If everyone migrates to bluesky and then bluesky says "of we're not doing that open thing anymore because of this new embiggened thing we're doing" everyone will still be on bluesky.
Not necessarily because the accounts are atProto accounts and you can migrate to another platform(albeit another doesn't exist yet) without data loss. As far as the Bluesky app goes it really just shows you atProto posts and hosts your data (similar to Lemmy instances) they as an entity just also maintain the OSS backend Relay crawler and more.
I really think a lot of people have this perspective that it's not decentralized just because it truly is a lot more complicated due to there being like 5 different moving pieces of decentralization (PDS, Relay, Appview, tbd labeler, algorithm) and they do a great job at obscuring it for regular users which is a great thing. And nobody has really tinkered around and set-up any sites or integrations with it yet. I'm personally trying to get a two way mastodon integration as it's possible but nobody has done a solid implementation (just somewhat gnarly bridges between protocols)
I've been on Bluesky and Mastodon but I'm seeing people pretty happy with how less toxic it is on Bluesky.
Just wait until enough sane people have left Twitter; it'll then implode and the fascist Nazi shitheads will migrate.

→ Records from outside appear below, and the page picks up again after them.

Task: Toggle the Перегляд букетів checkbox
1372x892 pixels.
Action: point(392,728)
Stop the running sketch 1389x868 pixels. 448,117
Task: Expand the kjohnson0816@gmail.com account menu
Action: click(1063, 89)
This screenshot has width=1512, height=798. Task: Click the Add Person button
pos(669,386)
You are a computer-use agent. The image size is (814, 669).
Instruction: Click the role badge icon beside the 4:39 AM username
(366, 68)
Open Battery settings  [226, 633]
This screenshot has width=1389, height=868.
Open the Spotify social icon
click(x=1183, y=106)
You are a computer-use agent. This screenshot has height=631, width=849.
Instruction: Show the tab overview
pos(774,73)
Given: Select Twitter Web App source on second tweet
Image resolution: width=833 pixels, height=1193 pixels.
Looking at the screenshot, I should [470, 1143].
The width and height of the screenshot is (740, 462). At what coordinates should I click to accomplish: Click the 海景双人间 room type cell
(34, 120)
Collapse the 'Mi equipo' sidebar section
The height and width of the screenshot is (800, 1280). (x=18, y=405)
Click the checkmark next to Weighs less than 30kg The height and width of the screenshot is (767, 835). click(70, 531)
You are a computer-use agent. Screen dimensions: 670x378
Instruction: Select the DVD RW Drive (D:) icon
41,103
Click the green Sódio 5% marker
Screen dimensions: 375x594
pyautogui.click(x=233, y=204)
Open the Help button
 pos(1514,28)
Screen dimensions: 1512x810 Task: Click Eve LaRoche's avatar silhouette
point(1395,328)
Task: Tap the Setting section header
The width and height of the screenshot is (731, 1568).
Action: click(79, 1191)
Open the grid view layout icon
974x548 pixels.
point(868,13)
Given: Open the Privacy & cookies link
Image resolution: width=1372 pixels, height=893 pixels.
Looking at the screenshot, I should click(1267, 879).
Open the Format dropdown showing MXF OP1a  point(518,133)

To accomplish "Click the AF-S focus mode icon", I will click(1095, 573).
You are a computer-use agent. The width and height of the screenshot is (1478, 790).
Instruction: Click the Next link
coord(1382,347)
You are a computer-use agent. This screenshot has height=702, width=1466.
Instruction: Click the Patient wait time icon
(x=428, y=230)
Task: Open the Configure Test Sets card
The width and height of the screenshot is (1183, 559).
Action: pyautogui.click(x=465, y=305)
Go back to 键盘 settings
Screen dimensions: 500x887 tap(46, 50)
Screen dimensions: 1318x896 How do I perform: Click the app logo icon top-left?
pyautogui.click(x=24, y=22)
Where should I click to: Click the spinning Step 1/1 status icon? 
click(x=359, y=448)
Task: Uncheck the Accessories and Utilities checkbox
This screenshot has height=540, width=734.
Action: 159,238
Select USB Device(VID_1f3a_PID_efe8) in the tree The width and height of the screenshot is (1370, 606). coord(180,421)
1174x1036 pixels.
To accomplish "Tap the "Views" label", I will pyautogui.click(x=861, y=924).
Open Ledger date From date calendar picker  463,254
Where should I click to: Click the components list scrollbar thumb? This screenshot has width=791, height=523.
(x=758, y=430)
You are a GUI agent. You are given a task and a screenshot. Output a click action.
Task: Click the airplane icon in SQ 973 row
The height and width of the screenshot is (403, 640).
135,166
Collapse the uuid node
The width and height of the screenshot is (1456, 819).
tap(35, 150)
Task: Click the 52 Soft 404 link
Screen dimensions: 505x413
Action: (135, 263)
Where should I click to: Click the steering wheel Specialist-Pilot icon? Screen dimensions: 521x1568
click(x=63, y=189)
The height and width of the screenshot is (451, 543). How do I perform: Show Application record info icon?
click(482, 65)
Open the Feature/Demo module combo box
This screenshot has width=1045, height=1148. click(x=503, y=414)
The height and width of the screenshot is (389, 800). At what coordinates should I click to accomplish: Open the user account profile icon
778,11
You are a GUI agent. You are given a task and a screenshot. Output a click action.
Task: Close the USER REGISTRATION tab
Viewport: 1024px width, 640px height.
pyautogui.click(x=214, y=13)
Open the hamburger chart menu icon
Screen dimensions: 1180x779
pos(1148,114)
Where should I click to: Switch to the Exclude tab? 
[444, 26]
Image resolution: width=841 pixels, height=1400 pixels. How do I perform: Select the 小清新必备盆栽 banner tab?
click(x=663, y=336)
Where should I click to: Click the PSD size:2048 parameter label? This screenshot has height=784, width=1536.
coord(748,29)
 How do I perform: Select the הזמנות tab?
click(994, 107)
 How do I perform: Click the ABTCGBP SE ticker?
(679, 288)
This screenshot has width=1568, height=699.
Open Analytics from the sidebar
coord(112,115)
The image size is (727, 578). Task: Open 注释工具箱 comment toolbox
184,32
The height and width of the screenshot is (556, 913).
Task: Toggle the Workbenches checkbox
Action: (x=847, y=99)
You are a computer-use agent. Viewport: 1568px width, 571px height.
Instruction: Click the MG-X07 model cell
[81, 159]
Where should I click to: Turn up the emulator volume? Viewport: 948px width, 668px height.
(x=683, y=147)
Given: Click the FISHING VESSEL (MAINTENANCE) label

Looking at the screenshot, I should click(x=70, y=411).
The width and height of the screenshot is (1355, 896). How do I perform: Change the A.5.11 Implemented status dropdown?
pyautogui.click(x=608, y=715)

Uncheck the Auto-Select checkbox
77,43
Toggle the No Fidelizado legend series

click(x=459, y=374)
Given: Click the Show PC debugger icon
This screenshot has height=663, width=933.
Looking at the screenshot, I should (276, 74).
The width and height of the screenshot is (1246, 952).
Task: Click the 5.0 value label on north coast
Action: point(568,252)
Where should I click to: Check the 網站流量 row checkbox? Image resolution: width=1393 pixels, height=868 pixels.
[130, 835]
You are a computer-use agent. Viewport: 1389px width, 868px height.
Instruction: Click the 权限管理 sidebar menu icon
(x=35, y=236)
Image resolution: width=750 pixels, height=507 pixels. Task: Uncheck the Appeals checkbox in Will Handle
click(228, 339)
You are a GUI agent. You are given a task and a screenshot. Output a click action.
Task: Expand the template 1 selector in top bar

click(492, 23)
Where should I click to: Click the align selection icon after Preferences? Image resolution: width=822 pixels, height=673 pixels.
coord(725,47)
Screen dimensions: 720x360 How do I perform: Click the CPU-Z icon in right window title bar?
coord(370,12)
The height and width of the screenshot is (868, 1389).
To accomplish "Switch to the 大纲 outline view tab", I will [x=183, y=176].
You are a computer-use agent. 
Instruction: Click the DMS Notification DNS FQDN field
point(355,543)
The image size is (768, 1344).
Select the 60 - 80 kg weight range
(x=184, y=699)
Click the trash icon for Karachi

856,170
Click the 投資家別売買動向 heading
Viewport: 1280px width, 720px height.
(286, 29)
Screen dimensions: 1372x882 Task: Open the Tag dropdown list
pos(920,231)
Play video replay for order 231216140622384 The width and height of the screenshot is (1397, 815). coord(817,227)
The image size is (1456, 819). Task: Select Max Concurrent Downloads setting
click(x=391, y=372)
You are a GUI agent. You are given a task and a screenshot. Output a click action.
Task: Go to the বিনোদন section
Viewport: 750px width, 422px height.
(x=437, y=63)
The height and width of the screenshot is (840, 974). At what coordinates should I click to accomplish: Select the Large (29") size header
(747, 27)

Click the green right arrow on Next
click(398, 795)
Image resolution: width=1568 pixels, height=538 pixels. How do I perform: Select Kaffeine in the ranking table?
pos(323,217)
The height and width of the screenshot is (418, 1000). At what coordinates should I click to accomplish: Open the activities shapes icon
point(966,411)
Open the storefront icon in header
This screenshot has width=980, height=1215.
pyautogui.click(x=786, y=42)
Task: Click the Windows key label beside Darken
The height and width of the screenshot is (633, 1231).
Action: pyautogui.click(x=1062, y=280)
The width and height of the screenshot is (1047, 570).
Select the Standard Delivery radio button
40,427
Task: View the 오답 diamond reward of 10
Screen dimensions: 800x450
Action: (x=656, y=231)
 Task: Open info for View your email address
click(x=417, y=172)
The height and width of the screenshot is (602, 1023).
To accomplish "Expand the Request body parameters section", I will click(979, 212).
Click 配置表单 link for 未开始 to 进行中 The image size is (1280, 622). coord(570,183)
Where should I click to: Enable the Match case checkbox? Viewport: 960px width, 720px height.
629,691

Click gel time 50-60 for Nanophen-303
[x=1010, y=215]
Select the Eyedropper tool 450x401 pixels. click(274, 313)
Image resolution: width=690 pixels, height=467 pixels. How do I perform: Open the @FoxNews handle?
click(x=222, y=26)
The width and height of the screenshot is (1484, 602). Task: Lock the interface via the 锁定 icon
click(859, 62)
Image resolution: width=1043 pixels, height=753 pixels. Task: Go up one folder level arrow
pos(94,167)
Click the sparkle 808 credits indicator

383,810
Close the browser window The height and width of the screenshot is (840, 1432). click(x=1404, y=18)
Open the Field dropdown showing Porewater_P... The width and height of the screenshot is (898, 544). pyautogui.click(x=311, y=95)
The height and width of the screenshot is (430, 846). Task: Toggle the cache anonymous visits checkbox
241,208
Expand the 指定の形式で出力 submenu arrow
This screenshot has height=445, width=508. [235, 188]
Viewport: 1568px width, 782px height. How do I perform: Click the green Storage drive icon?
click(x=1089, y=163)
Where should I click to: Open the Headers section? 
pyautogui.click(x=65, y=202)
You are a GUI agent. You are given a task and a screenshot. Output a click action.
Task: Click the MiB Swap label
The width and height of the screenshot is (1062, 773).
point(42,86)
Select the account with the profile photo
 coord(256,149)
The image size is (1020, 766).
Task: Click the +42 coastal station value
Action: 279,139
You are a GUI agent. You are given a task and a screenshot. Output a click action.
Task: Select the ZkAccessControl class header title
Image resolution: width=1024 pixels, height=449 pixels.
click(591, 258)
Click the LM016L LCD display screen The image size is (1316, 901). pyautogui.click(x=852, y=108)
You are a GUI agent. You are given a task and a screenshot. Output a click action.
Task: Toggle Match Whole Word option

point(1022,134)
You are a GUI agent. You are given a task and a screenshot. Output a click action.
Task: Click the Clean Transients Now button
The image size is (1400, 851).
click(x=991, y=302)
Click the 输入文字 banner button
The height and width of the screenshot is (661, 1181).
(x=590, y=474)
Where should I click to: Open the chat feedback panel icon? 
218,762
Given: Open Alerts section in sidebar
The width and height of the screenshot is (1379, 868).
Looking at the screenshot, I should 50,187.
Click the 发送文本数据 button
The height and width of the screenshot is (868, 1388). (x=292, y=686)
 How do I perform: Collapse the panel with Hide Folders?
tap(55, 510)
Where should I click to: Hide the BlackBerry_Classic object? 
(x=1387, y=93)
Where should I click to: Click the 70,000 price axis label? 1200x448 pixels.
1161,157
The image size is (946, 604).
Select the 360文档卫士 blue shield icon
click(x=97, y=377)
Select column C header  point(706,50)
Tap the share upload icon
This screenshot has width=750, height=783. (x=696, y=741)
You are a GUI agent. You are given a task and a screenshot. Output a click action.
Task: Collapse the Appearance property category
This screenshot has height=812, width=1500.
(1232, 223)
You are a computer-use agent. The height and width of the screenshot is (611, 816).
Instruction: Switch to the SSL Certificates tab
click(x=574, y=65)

They don't want an echo chamber- they want to be able to shout their slurs and right-wing bullshit at you while you can't respond. It's exactly why places like Voat and that shitty T_D knockoff crashed. Once the ratio of right-wingers to non-right-wingers on Twitter hits a critical amount, they'll start looking for other places to infest.
Just wait
Dude. It's been 2 years. The people who were going to leave because of Elon already left.
I'm not saying the current twitter userbase 100% fully believe in his views, but I am saying that they're not leaving the platform over it.
Either they don't know about bluesky/mastodon, or they don't care enough to leave.
Uhh, the very existence of this article indicates you're wrong. Elon removed the block feature and even more users left; how can you say that "the people who were going to leave because of Elon have already left"? Certainly the group who disliked Elon on ideological grounds did, but there are plenty of other users who are leaving because they're finally deciding the changes Elon is making removes any value they see in remaining on Twitter.
I mean at some point elon will buy bluesky, too
At the rate we're going all that will be left on X is EM and his 200 sockpuppets.
Glad to see people leaving X. I look forward to it’s end.